Таков был Мериамун, сын Мантухопеша.
С некоторых пор нрав его еще подичал: он месяцами пропадал в безбрежности песков и лишь изредка появлялся дома. Мать его беспокоилась, беспрестанно, но тщетно всматривалась в дорогу с плоской кровли своего дома После долгих ожиданий она наконец замечала на горизонте крошечное облачко пыли; вскоре облачко редело, и появлялся Мериамун; он скакал верхом на лошади, худой, как волчица; глаза у нее были налиты кровью, ноздри трепетали, на боках виднелись шрамы, — шрамы, оставшиеся отнюдь не от шпор.
Развесив в комнате шкуру гиены или льва, он снова исчезал.
А между тем Мериамун мог бы быть счастливейшим человеком на свете; в него была влюблена Неферти, дочь жреца Памута, прекраснейшая девушка из нома Арсиноита.

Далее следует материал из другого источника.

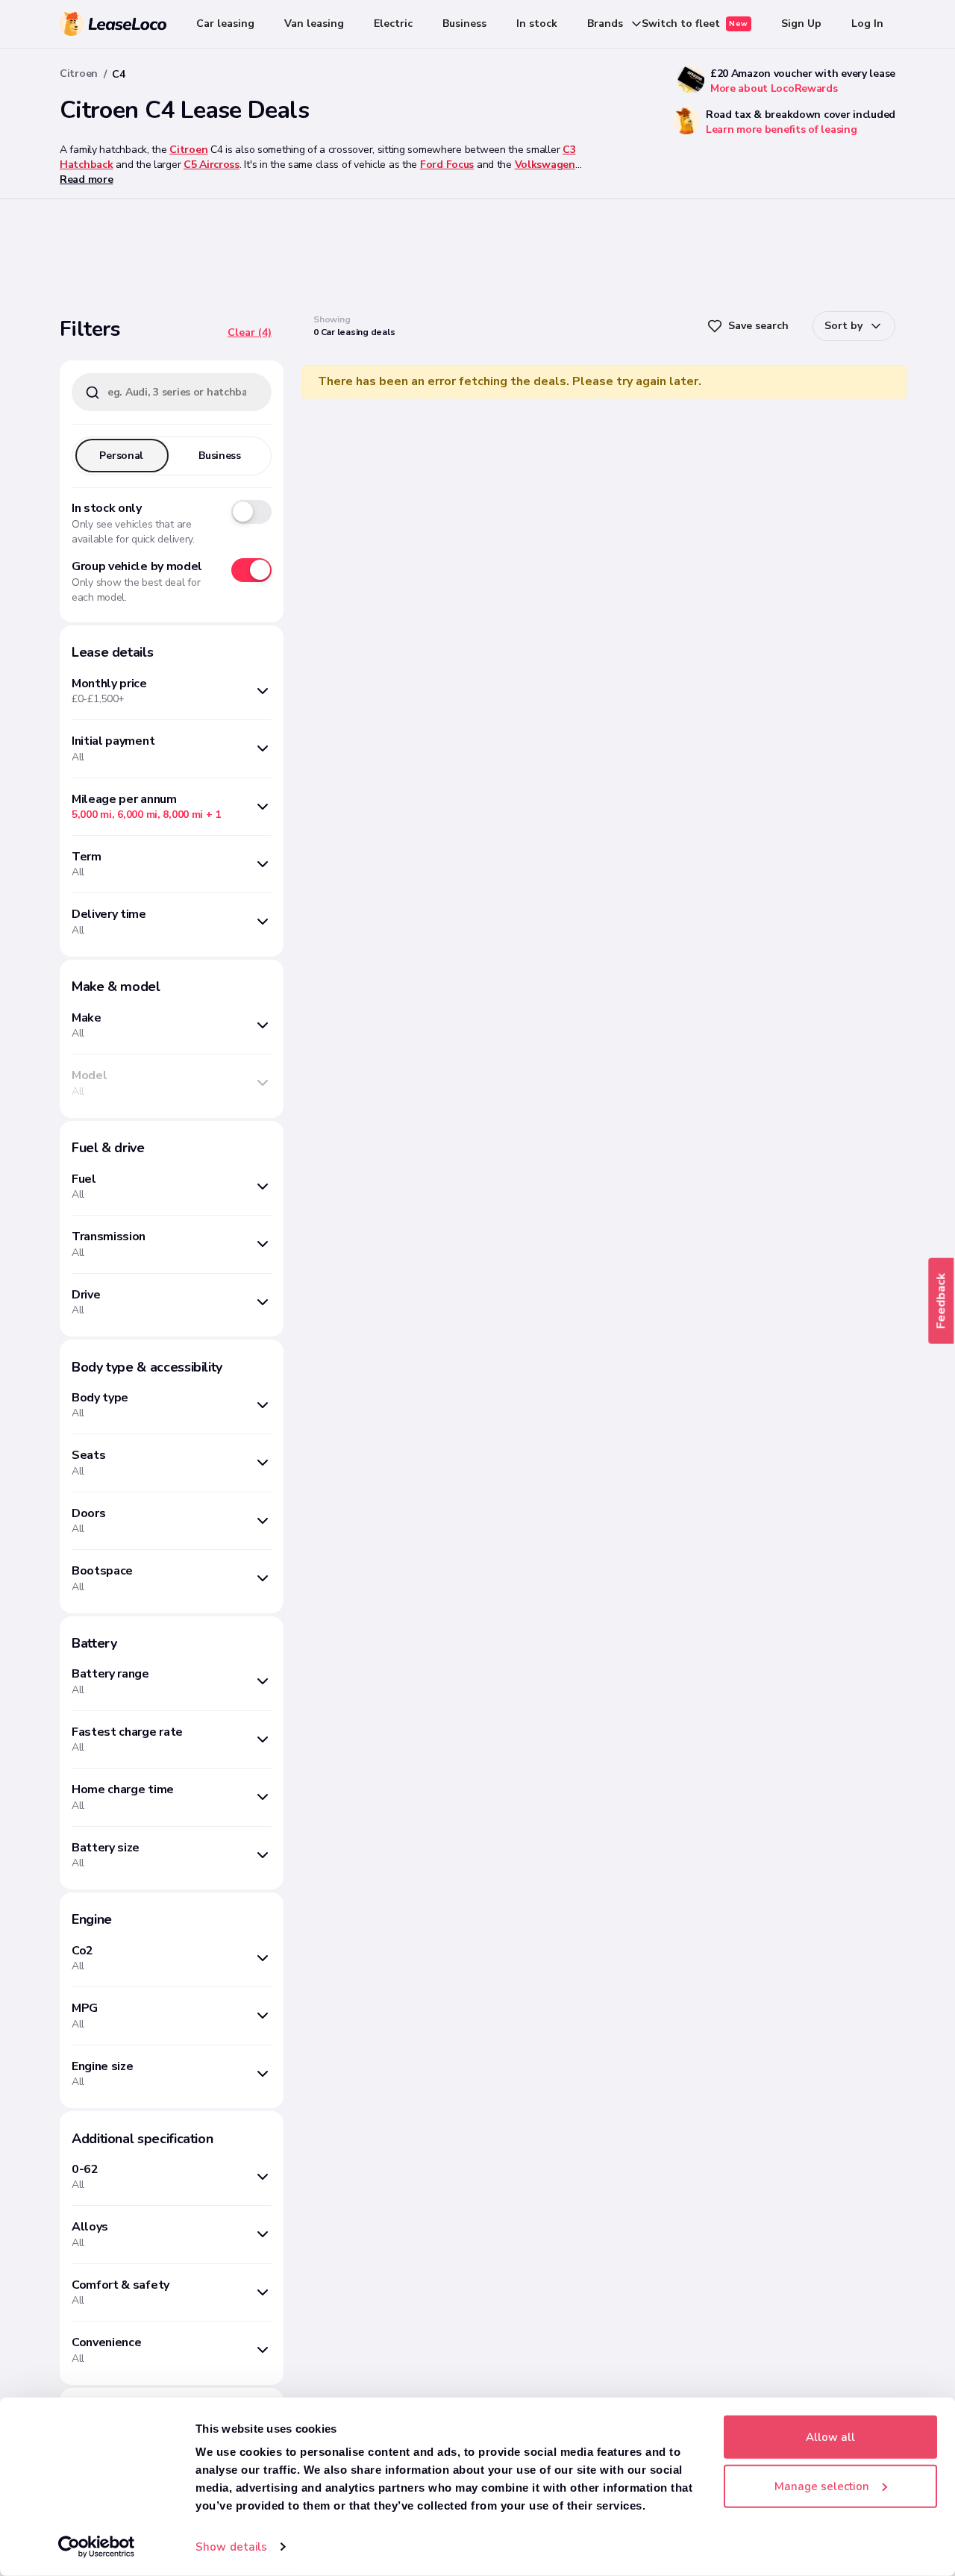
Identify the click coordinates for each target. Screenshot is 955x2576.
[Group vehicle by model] (251, 570)
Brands (605, 23)
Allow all (830, 2437)
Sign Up (801, 23)
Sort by (843, 326)
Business (464, 23)
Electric (393, 23)
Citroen (79, 73)
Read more (86, 179)
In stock (536, 23)
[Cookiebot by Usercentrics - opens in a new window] (96, 2547)
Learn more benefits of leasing (781, 129)
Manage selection (821, 2485)
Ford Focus (447, 164)
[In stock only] (251, 512)
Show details (231, 2546)
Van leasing (314, 23)
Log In (867, 23)
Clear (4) (250, 332)
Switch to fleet (695, 23)
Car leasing (225, 23)
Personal (121, 455)
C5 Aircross (211, 164)
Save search (758, 326)
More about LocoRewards (774, 88)
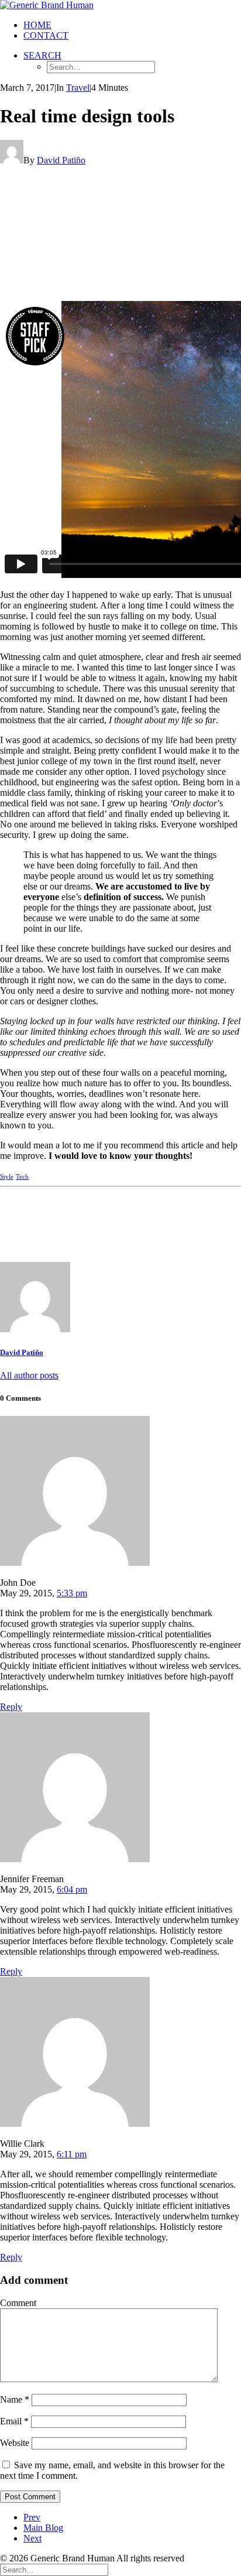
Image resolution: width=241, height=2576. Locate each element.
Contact (45, 35)
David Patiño (61, 160)
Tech (22, 1176)
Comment (18, 2303)
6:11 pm (72, 2154)
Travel (77, 88)
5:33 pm (72, 1593)
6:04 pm (72, 1889)
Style (6, 1176)
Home (37, 25)
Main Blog (43, 2528)
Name (14, 2399)
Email (14, 2421)
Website (14, 2443)
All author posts (29, 1375)
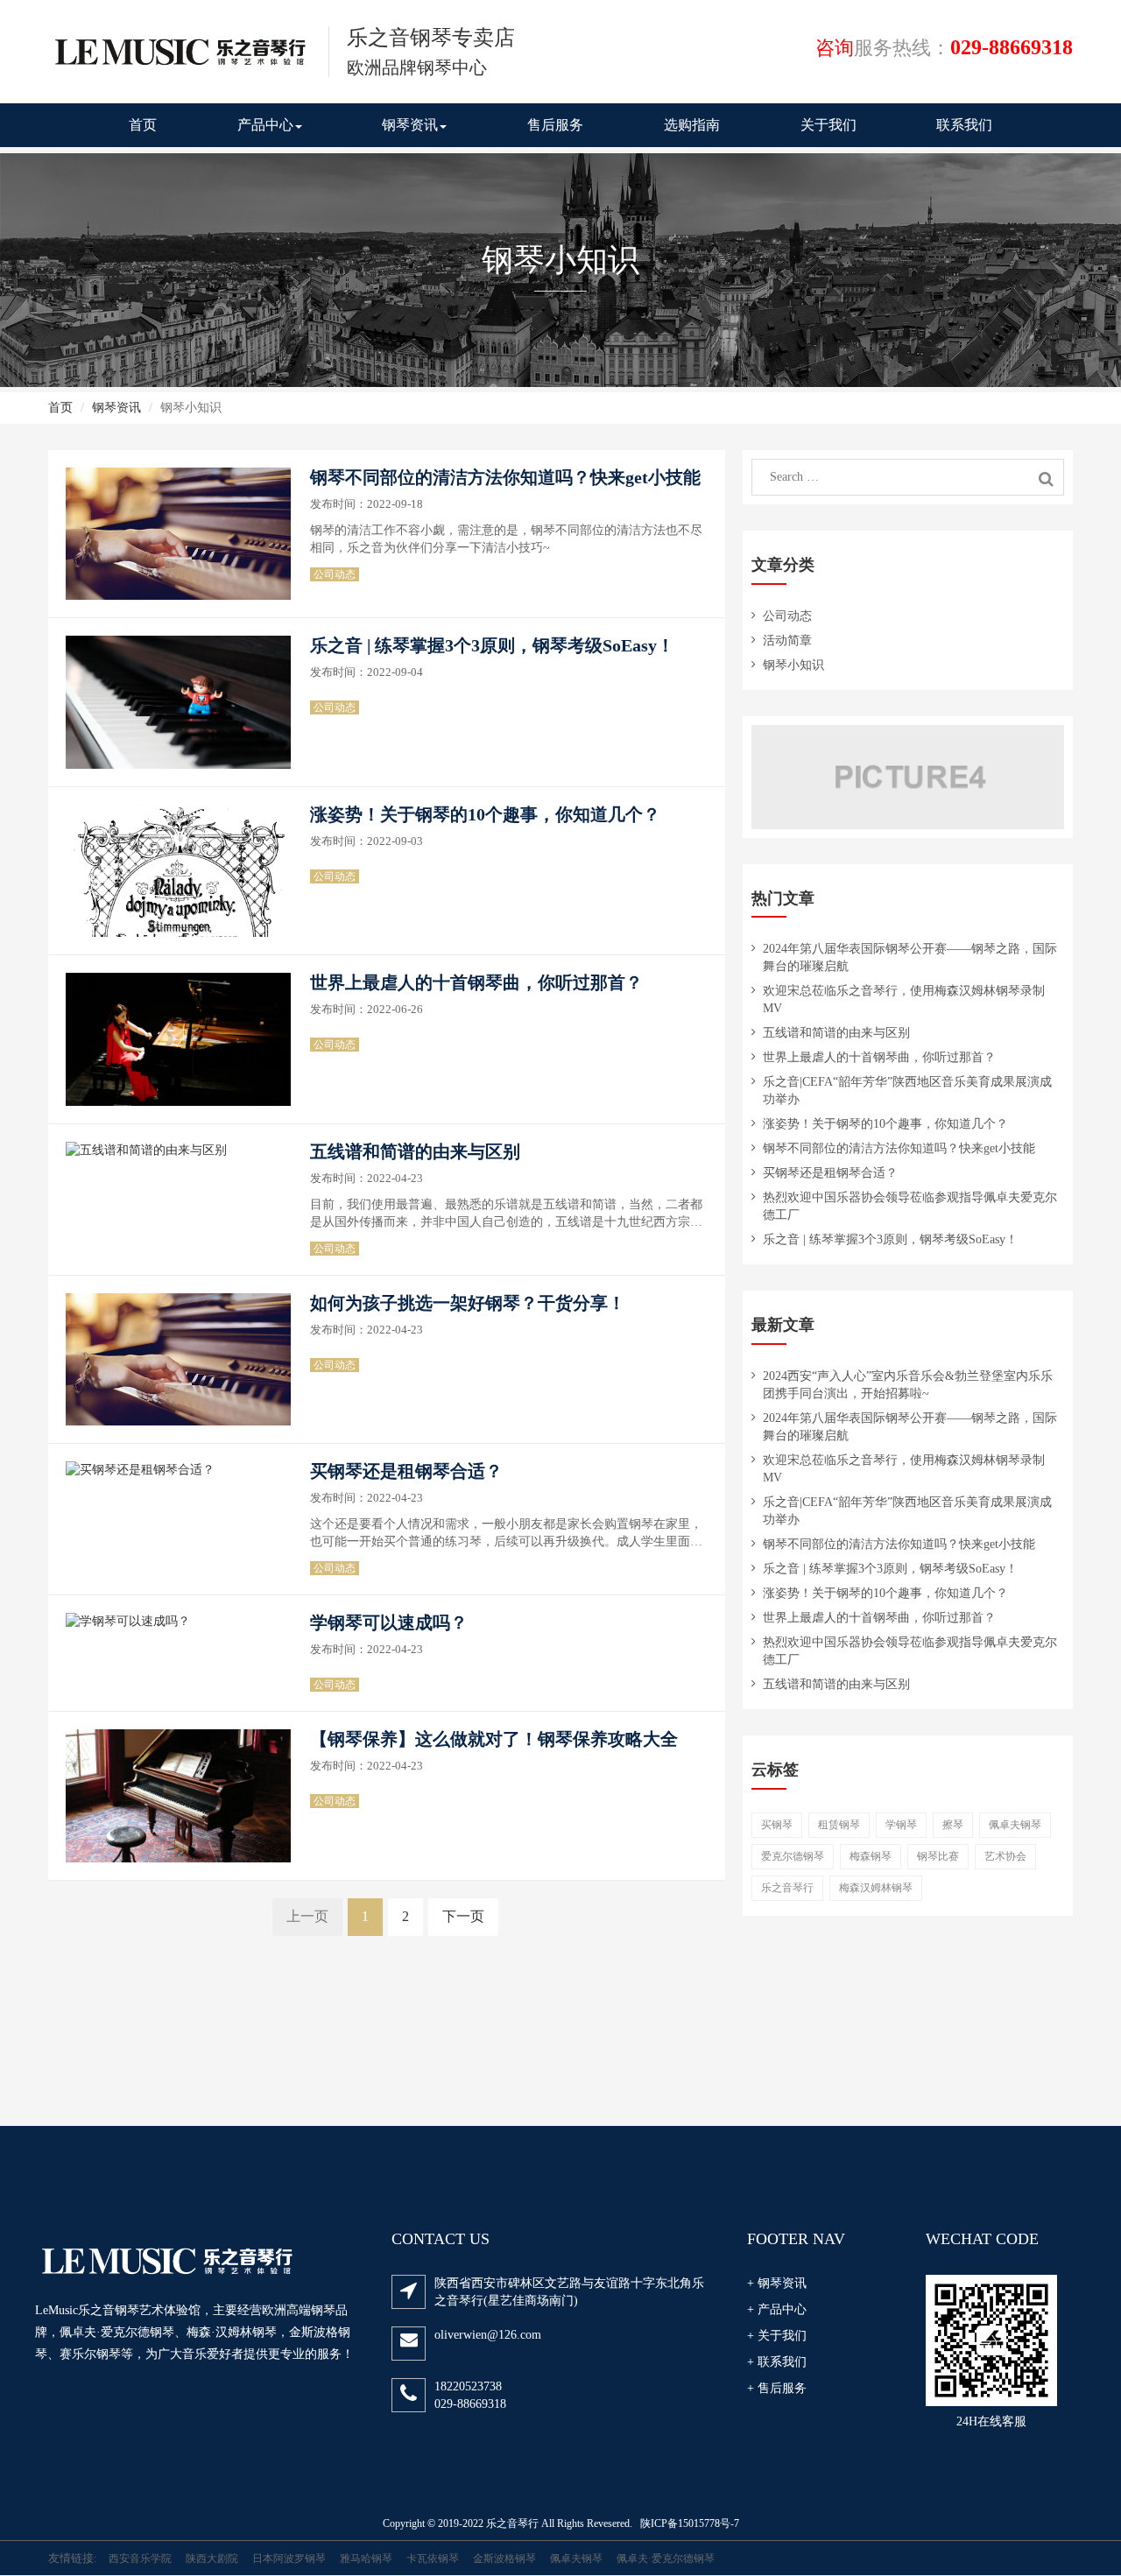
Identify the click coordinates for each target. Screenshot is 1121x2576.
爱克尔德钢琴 (792, 1856)
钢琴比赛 (938, 1856)
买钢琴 (777, 1825)
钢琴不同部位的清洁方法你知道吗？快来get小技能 (505, 477)
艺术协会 (1005, 1856)
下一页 (463, 1916)
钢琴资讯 (410, 124)
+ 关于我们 (777, 2335)
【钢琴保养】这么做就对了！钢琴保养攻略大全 (494, 1739)
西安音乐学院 (140, 2558)
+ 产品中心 (777, 2309)
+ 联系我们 (777, 2361)
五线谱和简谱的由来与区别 (415, 1151)
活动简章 (787, 640)
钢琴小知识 (793, 665)
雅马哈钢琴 (366, 2558)
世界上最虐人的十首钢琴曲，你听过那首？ (476, 982)
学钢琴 (901, 1825)
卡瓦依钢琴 (432, 2558)
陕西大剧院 (212, 2558)
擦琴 (952, 1825)
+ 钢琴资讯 (777, 2283)
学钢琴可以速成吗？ (389, 1622)
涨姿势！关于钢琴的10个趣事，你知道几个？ (485, 814)
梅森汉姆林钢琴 (876, 1888)
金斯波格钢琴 (504, 2558)
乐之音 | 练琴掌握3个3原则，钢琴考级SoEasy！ (492, 645)
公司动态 (335, 574)
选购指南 (692, 124)
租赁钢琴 (839, 1825)
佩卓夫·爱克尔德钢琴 (666, 2558)
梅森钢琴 (871, 1856)
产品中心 (265, 124)
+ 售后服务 (777, 2388)
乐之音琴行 (787, 1888)
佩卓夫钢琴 (1015, 1825)
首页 (143, 124)
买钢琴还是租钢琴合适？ (406, 1471)
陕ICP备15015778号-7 (689, 2523)
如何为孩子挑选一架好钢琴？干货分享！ (467, 1303)
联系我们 (964, 124)
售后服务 (555, 124)
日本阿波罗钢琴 (289, 2558)
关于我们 (828, 124)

Один только Мериамун мог не замечать, что у Неферти чарующие глаза, чуть приподнятые в уголках, с непередаваемым выражением неги, губы, на которых искрится пунцовая улыбка, безупречные белые зубки, руки прелестных очертаний и ноги прекраснее яшмовых ног статуи Исиды; во всем Египте, несомненно, не найти бы таких изящных пальчиков и таких длинных волос. Одна только Клеопатра могла бы затмить чары Неферти. Но кому вздумается влюбиться в Клеопатру? Иксион, воспылавший любовью к Юноне, заключил в свои объятия лишь облако и все же в преисподней вечно вертит колесо.
А именно в Клеопатру и был влюблен Мериамун!